What the exercise asks: Please format everything from the line containing "Where should I click to: Delete" down to the end of the material as a Markdown table with two columns, Row and Line, leaving out blank lines.

═══ Given records ═══

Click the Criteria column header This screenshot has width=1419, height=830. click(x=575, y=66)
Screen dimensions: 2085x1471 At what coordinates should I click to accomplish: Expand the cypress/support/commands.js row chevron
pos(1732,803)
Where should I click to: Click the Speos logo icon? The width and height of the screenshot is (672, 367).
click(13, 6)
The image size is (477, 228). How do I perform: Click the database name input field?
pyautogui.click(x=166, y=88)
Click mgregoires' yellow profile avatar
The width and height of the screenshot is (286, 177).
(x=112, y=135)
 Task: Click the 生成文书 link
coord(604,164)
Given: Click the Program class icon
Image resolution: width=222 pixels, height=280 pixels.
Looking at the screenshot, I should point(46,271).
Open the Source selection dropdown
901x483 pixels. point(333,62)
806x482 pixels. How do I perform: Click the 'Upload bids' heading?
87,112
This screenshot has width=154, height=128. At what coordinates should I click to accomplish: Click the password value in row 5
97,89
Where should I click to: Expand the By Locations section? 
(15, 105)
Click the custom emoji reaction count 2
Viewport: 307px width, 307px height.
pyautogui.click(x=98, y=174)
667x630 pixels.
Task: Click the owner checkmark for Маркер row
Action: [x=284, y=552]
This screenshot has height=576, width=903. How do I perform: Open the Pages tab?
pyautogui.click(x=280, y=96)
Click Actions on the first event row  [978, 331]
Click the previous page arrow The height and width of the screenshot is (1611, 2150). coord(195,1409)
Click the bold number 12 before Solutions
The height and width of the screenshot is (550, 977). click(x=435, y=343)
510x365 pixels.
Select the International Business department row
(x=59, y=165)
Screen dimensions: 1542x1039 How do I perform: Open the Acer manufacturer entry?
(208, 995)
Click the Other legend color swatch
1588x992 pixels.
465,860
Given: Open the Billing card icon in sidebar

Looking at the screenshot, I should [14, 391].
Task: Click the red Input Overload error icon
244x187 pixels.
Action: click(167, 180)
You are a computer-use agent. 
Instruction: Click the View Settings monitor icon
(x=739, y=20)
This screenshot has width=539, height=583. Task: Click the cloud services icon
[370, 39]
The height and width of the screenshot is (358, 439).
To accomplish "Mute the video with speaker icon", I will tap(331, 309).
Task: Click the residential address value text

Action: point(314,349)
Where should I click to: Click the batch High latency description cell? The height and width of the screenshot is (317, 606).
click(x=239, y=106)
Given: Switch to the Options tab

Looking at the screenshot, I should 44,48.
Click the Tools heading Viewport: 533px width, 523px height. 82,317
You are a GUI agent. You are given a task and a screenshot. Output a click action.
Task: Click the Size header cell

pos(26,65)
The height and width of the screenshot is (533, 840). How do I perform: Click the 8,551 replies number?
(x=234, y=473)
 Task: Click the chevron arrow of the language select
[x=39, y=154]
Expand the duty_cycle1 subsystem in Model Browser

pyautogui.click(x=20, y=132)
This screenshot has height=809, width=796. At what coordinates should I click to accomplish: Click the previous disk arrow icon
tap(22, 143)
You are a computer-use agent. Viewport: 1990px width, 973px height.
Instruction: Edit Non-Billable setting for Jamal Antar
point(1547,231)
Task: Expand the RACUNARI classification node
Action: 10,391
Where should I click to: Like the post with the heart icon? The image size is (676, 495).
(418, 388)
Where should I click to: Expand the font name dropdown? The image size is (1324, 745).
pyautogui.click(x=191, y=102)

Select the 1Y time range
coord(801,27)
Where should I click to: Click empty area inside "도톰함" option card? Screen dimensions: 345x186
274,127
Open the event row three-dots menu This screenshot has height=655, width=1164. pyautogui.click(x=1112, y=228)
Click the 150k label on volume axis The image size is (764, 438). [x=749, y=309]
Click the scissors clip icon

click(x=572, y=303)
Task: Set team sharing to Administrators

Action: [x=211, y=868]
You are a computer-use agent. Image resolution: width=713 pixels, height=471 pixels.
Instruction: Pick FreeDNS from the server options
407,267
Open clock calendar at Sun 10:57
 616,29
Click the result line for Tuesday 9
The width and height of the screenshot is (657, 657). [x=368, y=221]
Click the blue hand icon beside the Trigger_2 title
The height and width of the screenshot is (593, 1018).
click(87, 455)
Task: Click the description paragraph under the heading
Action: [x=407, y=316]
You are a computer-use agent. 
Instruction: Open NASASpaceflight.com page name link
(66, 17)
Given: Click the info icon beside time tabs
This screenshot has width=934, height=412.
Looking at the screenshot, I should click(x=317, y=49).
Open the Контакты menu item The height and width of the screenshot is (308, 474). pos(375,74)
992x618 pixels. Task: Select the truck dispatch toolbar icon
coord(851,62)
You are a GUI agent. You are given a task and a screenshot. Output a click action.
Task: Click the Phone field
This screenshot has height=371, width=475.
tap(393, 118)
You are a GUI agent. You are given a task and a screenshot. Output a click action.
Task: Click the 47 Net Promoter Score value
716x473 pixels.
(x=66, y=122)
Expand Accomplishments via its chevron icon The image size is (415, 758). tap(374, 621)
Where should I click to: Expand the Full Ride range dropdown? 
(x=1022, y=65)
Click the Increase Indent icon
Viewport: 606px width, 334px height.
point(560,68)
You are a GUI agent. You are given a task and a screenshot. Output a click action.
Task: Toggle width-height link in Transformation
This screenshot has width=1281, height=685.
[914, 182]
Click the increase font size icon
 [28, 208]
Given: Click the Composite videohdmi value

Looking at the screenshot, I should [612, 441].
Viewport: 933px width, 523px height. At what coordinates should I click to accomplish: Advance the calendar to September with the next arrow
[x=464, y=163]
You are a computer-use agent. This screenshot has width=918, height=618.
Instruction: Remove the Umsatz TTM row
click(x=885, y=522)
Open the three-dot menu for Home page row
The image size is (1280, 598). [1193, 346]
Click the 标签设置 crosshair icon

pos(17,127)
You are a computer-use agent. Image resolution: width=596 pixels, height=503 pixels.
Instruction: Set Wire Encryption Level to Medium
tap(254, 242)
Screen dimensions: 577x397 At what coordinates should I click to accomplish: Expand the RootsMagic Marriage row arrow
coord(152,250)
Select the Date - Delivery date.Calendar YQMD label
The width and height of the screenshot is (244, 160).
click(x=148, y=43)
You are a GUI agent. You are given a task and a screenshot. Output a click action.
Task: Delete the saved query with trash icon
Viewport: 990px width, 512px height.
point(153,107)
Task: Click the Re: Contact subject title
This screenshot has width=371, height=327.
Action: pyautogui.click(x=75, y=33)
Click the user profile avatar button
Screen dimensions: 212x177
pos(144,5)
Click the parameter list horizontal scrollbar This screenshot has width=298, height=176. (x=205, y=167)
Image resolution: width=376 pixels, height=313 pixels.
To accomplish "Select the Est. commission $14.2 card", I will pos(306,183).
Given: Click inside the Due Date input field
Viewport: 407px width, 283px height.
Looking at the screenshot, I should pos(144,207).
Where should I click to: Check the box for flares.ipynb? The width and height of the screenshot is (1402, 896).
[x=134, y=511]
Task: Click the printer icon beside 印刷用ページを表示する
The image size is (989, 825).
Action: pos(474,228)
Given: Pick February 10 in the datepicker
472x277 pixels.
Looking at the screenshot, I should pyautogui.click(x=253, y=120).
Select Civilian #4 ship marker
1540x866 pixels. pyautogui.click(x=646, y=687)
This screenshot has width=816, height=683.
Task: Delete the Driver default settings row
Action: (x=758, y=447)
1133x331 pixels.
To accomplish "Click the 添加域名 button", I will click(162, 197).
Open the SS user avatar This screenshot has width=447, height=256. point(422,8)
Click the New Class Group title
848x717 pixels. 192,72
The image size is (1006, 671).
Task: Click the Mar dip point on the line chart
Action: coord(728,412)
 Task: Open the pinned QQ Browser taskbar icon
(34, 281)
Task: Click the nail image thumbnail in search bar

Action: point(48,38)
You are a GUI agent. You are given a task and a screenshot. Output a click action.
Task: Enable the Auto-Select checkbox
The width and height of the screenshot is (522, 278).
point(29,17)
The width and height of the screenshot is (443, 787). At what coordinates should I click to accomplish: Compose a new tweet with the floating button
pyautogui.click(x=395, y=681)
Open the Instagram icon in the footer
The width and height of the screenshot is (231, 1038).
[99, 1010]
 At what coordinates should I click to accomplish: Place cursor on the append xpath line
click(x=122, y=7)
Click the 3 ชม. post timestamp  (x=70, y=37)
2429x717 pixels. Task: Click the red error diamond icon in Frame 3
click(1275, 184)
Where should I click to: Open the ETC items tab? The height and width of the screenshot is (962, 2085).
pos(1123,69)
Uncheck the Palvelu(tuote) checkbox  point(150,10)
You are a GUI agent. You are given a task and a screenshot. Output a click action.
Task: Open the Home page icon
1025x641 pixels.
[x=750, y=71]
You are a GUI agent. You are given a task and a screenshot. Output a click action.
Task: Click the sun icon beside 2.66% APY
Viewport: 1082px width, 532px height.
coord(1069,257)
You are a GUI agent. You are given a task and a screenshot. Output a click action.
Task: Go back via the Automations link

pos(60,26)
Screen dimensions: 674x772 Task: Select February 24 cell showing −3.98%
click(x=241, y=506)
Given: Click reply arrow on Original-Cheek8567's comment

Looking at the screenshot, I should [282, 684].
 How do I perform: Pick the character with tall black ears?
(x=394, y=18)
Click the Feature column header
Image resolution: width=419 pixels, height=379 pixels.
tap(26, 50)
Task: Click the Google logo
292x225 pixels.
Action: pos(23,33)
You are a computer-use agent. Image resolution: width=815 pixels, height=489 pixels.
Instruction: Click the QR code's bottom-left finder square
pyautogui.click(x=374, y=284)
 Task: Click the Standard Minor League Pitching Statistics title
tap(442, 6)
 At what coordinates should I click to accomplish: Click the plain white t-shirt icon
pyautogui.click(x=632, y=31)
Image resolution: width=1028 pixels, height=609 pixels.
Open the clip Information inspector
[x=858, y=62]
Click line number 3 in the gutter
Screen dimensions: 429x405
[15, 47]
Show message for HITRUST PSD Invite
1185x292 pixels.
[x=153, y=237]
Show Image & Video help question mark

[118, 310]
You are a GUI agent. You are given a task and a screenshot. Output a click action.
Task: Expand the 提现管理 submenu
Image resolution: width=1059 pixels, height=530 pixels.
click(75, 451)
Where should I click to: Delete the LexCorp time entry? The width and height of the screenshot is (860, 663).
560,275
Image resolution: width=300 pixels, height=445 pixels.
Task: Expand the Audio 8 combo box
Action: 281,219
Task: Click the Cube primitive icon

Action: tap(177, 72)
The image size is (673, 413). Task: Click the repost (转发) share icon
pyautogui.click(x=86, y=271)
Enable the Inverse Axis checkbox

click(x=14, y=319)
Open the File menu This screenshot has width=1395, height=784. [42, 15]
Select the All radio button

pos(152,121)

═══

Solution for this exercise:
| Row | Line |
|---|---|
| 1 | Where should I click to: Delete the LexCorp time entry? The width and height of the screenshot is (860, 663). |
| 2 | 560,275 |
| 3 | Image resolution: width=300 pixels, height=445 pixels. |
| 4 | Task: Expand the Audio 8 combo box |
| 5 | Action: 281,219 |
| 6 | Task: Click the Cube primitive icon |
| 7 | Action: tap(177, 72) |
| 8 | The image size is (673, 413). Task: Click the repost (转发) share icon |
| 9 | pyautogui.click(x=86, y=271) |
| 10 | Enable the Inverse Axis checkbox |
| 11 | click(x=14, y=319) |
| 12 | Open the File menu This screenshot has width=1395, height=784. [42, 15] |
| 13 | Select the All radio button |
| 14 | pos(152,121) |